INSTRUCTIONS TO FOLLOW.
Extract the lines of the material from the line with "Task: Expand the ENGLISH language dropdown" up to and including the line with "Action: [x=15, y=68]", and repeat them exactly.

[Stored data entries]
>> Start
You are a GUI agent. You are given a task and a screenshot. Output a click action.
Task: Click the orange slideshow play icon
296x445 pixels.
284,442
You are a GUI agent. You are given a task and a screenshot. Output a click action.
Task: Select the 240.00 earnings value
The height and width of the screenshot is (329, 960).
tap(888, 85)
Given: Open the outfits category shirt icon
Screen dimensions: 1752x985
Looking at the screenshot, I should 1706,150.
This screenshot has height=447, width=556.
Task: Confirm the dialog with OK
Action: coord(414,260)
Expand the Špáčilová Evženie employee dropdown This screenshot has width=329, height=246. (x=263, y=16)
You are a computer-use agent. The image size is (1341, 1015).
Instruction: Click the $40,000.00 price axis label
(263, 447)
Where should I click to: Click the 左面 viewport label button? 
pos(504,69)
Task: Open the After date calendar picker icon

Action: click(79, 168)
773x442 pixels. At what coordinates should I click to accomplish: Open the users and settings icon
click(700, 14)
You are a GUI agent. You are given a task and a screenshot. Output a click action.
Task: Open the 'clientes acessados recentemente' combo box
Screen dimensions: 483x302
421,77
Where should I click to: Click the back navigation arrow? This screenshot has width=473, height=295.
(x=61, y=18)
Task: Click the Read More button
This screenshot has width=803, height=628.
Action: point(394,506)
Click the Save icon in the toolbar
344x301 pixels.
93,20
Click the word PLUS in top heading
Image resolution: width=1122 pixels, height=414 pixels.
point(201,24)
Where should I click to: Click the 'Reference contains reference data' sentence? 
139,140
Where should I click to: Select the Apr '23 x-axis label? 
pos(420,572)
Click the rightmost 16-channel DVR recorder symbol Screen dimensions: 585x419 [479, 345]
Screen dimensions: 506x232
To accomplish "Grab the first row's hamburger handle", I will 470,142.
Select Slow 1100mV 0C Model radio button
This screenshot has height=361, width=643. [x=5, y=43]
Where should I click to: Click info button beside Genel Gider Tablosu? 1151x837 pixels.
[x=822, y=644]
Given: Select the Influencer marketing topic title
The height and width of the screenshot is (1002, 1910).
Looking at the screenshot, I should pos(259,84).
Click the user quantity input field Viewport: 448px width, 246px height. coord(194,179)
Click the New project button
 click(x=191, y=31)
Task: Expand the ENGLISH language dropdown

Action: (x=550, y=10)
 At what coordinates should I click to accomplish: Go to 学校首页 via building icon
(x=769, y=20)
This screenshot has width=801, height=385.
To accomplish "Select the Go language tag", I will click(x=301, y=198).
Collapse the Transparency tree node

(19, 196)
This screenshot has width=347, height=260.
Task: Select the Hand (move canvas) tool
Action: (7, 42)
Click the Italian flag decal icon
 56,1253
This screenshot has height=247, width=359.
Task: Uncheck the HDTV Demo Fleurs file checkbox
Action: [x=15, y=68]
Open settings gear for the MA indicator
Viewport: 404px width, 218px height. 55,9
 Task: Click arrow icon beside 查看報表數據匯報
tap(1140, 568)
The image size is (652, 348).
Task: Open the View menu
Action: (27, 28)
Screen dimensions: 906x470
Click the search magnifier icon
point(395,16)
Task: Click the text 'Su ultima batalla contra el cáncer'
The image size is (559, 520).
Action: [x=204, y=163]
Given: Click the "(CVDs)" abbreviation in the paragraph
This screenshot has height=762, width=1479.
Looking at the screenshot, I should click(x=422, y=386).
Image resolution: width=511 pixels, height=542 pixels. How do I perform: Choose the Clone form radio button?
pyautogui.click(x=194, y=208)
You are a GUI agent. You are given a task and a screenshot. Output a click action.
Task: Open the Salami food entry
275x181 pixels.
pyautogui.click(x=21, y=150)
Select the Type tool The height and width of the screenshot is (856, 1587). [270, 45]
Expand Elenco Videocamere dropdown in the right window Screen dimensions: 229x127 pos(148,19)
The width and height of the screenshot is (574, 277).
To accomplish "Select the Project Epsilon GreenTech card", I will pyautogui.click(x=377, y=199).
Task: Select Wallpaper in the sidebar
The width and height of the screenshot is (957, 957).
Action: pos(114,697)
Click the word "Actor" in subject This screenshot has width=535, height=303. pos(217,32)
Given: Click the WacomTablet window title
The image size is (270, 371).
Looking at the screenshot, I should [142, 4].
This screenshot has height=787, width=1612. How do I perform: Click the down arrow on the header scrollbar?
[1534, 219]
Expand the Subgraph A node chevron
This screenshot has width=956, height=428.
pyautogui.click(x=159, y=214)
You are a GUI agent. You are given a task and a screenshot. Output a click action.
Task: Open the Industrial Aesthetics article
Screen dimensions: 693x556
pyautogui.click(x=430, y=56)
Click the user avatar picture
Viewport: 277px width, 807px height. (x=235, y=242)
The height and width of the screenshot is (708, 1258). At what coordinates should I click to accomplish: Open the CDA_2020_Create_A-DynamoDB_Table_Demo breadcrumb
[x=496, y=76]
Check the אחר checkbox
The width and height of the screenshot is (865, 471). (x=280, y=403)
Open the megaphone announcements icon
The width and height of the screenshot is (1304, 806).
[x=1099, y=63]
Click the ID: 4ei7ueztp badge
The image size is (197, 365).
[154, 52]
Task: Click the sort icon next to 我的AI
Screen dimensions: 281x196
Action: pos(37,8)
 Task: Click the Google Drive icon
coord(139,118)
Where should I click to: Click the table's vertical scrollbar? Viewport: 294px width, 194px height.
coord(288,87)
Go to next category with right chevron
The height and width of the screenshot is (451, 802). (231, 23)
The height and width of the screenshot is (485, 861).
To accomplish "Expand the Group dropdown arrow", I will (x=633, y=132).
>> End
FULL OUTPUT.
Task: Expand the ENGLISH language dropdown

Action: (x=550, y=10)
 At what coordinates should I click to accomplish: Go to 学校首页 via building icon
(x=769, y=20)
This screenshot has width=801, height=385.
To accomplish "Select the Go language tag", I will click(x=301, y=198).
Collapse the Transparency tree node

(19, 196)
This screenshot has width=347, height=260.
Task: Select the Hand (move canvas) tool
Action: (7, 42)
Click the Italian flag decal icon
 56,1253
This screenshot has height=247, width=359.
Task: Uncheck the HDTV Demo Fleurs file checkbox
Action: [x=15, y=68]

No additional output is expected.